The city’s lawyers said that it was a problem that the home was across from a junior high school and they thought the students would harass the mentally retarded persons.  The Court says that’s not legitimate either!  The school across the street has 30 mentally retarded students itself!  It also smacks of bigotry.  If the junior high kids are mean, that’s ill will, and the government can’t discriminate on the basis of the ill will of its own citizens.  Imagine if we were talking about race instead of mental retardation!  If one group is really mean to another, you have to crack down on the mean people!
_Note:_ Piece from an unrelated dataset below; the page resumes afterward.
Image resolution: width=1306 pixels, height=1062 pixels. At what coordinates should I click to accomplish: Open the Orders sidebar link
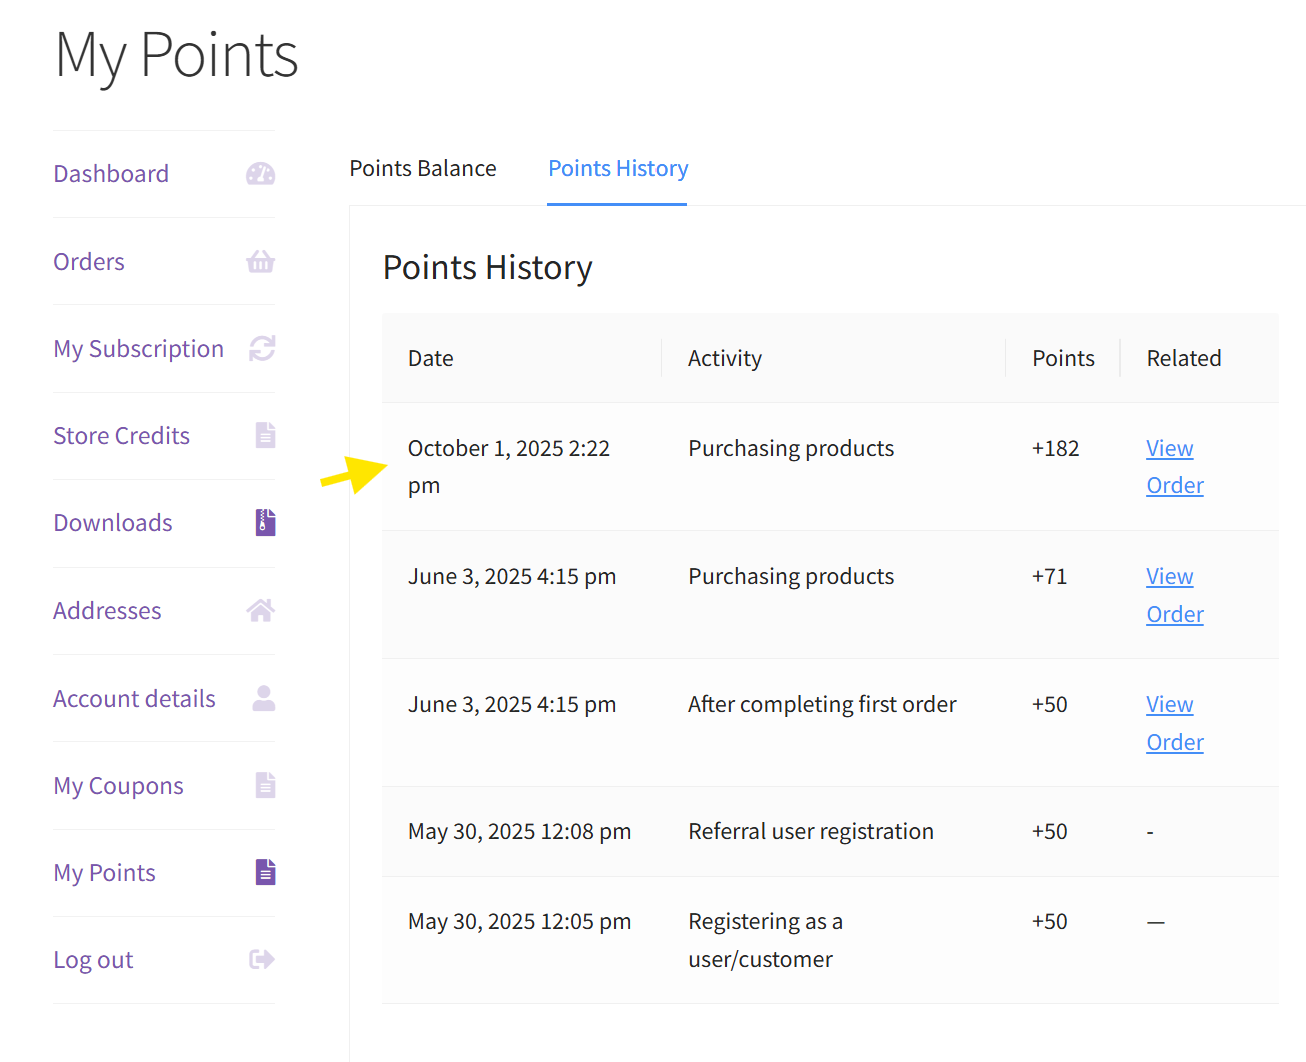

The city’s lawyers said that the home was on a floodplain, and they were concerned about the residents in the case of a flood.  It was a 500 year floodplain.  That means the statistical chance is that a flood will tend to occur once every 500 years!  That’s a very slim explanation.  Very, very slim.  Is this an invalid justification under the rational basis test?  Not really; it’s valid, but it’s not rationally related.  The floodplain argument, as silly as it is, flunks for a different reason.  It’s a safety-related reason, not based on hatred or irrational prejudice in the way the first two are.  If the goal is remotely legitimate, why are the means no good?  The means are no good because the ordinance at issue allows nursing homes, convalescent homes, hospitals, and so on at the same location.  The city supposedly thinks that old people or sick people would have no problem getting away from a flood while the mentally retarded would.  The Court says that to differentiate between the retarded and other folks who suffer from the same sorts of conditions, it is irrational!


The last point that the city made was to say that they were worried about how many people live in one house.  The Court said that you could have an across-the-board rule, or zone for single-family dwellings.  But instead, this city allows stuff like fraternities and sororities, so it’s obviously not concerned about just the numbers of people.